Cybersecurity firm Akamai mitigates one of the largest DDoS attacks against a customer

A record number of distributed denial-of-service (DDoS) attacks have targeted individuals and institutions across Europe, Asia, and the United States. The threat actors behind these attacks have evolved, using sophisticated tools and strategies to compromise victims.

Akamai mitigates one of the largest DDoS attacks

Akamai mitigated the largest attack ever targeting one of its customers on February 23. The DDoS attack targeted a Prolexic customer in the Asia-Pacific region, according to a statement by the company. The traffic in this campaign peaked at 900.1 gigabits per second and 158.2 million packets per second.

“In line with current trends, the attack was intense and short-lived, with most attack traffic bursting during the peak minute of the attack. Traffic patterns returned to normal after only a few minutes,” a statement from the company said.

Akamai said the attack was distributed across its scrubbing network, but the campaign was heavily sourced from APAC. The company also added that none of the individual scrubbing centers recorded over 12% of the total traffic. Most of the traffic went to Hong Kong, Osaka, Sao Paulo, Singapore, and Tokyo scrubbing centers.

48% of the traffic directed towards Akamai’s customer was in-region, with the company adding that all 26 of its large number of scrubbing centers recorded a significant amount of attack traffic from the threat actors behind this campaign.

In the announcement about this attack, Akamai also said it had employed the right defenses to mitigate against such DDoS campaigns. It noted that despite their robustness, modern networks usually succumb to large DDoS attacks.

DDoS campaigns can cripple the activities of organizations because they can do online businesses that rely on such connections to be inaccessible. This lack of accessibility can affect customers’ trust in a business, and it could result in financial loss, among other negative effects for the targeted organization.

Akamai also provided a list of the things that the company had done to mitigate this DDoS campaign and ensure that its customer’s systems did not suffer a major disturbance or go offline despite the magnitude of the attack. The company attributed the successful mitigation to platform, people and processes.

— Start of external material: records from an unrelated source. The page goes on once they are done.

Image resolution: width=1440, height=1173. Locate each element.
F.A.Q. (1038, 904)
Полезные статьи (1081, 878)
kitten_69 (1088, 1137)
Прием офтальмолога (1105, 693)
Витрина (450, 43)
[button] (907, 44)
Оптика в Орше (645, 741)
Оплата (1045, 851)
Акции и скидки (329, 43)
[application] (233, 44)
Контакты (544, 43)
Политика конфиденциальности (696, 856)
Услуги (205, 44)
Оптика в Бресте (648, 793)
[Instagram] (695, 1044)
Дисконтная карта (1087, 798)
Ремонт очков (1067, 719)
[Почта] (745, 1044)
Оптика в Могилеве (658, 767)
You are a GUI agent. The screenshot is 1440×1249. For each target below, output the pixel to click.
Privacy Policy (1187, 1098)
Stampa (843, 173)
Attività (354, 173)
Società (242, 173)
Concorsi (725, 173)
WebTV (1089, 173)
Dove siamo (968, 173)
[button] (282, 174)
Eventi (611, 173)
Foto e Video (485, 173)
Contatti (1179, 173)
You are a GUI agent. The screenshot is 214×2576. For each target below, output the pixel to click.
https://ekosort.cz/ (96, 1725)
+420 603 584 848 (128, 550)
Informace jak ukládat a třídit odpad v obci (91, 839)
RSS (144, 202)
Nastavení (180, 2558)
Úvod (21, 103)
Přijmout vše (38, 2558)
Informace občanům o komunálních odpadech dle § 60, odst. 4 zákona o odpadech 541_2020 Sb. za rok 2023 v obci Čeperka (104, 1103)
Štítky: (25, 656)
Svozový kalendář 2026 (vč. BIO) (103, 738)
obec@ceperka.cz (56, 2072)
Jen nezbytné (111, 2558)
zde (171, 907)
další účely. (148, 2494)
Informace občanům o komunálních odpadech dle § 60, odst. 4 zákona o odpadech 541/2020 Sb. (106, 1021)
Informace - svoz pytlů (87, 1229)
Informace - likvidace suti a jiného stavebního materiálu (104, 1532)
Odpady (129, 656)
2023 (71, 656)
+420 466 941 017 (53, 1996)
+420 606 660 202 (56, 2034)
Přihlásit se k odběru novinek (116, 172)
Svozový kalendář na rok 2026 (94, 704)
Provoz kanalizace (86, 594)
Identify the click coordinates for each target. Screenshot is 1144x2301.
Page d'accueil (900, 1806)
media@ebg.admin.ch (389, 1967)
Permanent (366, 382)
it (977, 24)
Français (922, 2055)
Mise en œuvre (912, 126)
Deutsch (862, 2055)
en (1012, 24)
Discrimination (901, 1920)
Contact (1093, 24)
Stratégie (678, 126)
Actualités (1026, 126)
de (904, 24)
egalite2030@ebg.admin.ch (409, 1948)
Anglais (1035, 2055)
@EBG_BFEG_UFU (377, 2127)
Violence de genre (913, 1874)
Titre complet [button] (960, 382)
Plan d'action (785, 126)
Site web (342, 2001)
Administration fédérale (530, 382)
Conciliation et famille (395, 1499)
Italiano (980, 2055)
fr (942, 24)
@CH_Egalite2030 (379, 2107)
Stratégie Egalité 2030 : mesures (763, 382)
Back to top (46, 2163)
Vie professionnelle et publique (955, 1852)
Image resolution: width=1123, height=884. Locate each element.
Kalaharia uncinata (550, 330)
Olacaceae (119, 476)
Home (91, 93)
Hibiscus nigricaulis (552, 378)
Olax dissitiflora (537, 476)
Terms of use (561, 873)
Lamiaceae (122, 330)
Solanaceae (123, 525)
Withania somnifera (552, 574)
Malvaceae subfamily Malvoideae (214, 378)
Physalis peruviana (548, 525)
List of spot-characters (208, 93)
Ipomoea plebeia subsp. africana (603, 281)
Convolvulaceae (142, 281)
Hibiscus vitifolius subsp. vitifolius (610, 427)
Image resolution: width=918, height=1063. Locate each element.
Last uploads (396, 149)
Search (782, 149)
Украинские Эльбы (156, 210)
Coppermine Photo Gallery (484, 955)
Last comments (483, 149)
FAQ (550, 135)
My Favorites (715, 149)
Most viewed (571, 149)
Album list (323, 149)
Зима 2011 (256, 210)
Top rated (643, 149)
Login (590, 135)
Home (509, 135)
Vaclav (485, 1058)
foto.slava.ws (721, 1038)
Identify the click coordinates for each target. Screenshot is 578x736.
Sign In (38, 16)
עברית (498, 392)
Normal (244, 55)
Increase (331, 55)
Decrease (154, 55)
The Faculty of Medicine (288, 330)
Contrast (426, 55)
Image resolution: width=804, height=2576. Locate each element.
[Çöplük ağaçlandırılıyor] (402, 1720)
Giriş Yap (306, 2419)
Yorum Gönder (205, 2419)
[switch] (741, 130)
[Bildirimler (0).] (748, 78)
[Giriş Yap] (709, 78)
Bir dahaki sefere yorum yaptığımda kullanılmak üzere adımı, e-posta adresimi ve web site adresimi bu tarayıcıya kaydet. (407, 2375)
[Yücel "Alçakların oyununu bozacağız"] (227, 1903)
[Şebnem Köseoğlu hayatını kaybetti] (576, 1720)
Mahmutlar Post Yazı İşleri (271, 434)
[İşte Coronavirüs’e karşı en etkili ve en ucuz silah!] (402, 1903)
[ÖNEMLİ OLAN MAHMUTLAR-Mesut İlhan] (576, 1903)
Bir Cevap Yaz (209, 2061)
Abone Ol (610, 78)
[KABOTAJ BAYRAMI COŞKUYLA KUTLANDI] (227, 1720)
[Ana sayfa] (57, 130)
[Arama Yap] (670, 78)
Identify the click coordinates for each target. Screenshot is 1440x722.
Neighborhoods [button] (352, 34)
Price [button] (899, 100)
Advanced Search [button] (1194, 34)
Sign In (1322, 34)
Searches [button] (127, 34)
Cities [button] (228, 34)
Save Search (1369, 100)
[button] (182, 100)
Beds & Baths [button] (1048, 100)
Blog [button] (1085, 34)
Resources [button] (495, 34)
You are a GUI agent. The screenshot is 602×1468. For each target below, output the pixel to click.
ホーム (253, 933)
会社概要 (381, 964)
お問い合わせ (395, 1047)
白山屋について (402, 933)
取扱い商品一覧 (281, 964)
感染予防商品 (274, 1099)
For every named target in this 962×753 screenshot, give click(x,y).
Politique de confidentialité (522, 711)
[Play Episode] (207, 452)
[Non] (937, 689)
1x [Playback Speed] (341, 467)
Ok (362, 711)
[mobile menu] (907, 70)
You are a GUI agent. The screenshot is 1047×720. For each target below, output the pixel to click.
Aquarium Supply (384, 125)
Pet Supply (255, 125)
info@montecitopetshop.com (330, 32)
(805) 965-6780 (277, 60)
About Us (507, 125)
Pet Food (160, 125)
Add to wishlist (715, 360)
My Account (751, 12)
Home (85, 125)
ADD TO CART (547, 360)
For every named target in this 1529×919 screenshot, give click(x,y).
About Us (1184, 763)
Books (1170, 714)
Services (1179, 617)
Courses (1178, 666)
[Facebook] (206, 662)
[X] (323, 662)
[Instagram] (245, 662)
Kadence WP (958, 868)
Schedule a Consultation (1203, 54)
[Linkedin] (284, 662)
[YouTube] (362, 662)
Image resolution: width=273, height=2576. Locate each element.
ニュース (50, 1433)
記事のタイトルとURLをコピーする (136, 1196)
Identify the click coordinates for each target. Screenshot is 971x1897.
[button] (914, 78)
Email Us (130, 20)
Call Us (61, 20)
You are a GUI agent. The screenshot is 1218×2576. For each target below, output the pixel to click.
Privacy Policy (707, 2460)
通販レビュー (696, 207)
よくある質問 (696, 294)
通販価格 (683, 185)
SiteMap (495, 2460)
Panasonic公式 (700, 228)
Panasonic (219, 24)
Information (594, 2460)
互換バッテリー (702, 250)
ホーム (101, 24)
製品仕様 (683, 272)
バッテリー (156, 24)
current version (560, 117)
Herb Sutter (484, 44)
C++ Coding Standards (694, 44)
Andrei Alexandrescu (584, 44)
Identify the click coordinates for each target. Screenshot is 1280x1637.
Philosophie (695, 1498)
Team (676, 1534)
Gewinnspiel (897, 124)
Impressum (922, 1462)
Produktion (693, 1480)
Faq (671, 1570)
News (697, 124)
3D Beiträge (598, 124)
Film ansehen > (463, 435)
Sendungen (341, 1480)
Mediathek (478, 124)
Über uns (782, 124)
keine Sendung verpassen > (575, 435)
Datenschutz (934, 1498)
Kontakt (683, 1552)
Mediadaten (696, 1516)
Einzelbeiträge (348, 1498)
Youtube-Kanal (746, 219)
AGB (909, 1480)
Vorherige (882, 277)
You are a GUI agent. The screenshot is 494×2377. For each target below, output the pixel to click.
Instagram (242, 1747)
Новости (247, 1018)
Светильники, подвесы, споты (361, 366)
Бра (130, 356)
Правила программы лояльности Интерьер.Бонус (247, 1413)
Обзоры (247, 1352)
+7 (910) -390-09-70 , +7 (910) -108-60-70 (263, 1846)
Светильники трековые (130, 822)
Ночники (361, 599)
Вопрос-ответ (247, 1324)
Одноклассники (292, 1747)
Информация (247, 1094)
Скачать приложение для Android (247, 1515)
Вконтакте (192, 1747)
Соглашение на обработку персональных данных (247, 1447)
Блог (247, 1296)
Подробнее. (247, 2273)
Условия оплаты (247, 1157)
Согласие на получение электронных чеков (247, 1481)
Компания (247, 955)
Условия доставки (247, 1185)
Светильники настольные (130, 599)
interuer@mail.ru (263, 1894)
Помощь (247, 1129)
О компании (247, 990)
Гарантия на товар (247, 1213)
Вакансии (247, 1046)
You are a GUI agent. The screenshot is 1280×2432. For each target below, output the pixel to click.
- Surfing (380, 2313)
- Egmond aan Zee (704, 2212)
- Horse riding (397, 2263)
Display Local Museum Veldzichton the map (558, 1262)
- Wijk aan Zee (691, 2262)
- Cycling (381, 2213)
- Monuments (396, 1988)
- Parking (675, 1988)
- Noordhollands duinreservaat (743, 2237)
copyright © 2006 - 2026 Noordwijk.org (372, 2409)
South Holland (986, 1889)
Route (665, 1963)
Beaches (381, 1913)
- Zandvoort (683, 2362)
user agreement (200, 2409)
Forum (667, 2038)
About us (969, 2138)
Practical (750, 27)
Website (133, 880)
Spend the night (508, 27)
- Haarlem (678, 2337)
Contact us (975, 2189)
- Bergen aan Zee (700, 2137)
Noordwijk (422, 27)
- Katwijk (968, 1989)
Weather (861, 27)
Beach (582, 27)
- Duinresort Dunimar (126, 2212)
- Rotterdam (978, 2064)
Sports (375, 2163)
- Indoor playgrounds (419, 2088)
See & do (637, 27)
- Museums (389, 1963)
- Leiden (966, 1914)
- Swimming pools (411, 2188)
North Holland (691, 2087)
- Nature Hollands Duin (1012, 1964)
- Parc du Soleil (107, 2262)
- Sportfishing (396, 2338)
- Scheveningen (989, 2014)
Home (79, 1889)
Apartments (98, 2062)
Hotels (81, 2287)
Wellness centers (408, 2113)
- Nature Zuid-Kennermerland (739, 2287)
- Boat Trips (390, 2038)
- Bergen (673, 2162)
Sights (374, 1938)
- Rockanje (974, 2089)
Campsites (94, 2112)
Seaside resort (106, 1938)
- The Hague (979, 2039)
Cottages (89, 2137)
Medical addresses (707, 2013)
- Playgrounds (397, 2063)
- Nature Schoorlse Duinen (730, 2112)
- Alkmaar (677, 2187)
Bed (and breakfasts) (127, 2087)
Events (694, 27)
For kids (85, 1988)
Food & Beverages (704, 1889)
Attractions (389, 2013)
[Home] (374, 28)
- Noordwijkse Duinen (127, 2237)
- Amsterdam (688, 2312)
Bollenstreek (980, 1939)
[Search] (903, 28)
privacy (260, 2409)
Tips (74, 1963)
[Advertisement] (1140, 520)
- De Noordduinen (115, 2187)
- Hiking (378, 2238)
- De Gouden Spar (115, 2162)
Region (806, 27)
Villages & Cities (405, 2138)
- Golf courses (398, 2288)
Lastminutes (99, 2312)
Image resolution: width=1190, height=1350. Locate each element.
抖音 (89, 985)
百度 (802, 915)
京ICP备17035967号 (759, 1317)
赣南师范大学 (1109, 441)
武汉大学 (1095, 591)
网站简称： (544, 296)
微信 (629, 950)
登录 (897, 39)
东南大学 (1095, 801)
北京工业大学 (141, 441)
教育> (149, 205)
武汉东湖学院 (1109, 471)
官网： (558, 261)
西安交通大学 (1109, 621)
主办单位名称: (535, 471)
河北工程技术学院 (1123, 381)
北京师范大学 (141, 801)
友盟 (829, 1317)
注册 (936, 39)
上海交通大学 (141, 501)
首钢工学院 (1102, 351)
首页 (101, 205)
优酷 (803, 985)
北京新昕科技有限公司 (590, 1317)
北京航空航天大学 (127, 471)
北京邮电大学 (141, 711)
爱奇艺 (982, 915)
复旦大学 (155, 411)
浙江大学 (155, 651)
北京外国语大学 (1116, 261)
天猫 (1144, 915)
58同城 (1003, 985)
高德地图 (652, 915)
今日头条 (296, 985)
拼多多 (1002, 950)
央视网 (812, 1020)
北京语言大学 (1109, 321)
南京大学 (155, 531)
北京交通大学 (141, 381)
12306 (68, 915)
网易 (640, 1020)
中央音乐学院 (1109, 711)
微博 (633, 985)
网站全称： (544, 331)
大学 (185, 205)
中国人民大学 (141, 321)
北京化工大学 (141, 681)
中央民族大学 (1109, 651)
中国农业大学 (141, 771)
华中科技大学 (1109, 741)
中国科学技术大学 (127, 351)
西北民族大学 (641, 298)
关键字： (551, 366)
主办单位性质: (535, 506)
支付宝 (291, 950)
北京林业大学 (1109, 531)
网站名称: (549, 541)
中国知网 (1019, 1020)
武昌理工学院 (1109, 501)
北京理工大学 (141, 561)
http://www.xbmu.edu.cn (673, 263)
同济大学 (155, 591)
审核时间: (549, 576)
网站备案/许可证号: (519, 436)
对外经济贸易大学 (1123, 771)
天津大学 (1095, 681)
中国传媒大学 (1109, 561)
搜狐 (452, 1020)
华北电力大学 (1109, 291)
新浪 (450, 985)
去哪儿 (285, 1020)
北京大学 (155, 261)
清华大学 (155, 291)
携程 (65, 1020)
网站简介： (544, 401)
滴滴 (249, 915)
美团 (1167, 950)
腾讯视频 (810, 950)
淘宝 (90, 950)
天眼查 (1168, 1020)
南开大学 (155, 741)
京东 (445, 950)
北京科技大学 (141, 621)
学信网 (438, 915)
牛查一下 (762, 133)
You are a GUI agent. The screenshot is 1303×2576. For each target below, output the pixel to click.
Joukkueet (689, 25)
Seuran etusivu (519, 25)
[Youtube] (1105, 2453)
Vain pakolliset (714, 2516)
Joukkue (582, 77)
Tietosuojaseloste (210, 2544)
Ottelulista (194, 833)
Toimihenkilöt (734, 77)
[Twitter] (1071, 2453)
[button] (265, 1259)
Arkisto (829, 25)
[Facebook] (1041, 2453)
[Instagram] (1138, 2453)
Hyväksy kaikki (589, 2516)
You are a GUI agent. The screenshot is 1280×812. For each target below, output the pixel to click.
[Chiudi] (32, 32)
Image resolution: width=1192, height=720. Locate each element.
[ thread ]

In terms of platform, Akamai said that it had employed a dedicated defense system with the capacity to scale to several times the size of the largest attack that has ever been reported publicly.

Akamai also has a strong team behind its operations. The company has more than 225 people situated across six global locations. This team has years of expertise, and they are tasked with mitigating some of the most sophisticated attacks targeting the most-demanding organizations globally.

In terms of process, Akamai said that it optimized the DDoS incident response using custom runbooks, service validation and regular drills to ensure that the platform was ready for operations.

The platform added that there was no collateral damage on the matter because of the proactive defense measures that had been adopted by the company. Additionally, the company noted that the increased operational risk had proven that having the proper DDoS mitigation strategy was key towards business success.

Protecting businesses against DDoS attacks

Akamai has also shared several recommendations that can be used by businesses that want to avoid falling victim to DDoS campaigns that might cripple their organizations. Some of the recommendations that Akamai gave to these companies could guarantee that despite being targeted by hackers, they have the right systems in place to mitigate the attacks.

Akamai has urged businesses to review and install the recommendations that have been proposed by the Cybersecurity and Infrastructure Security Agency (CISA). CISA has been instrumental in helping businesses protect themselves against cybersecurity attacks that could jeopardize their operations.

The cybersecurity company has also called for the review of critical subnets and IP spaces to guarantee that the appropriate mitigation measures are put in place. Additionally, deploying DDoS security controls is also a mitigation strategy that will set up the first layer of defense to lower the burden on the responders to these incidences.

Being proactive in these circumstances is also recommended. Proactiveness can be achieved by putting together a crisis response team and ensuring that runbooks and incident response plans are kept up to date. Playbooks can help an organization ensure that all its tech assets are kept up to date and that the team is also current and will help the company identify and mitigate against DDoS attacks before they wreak havoc.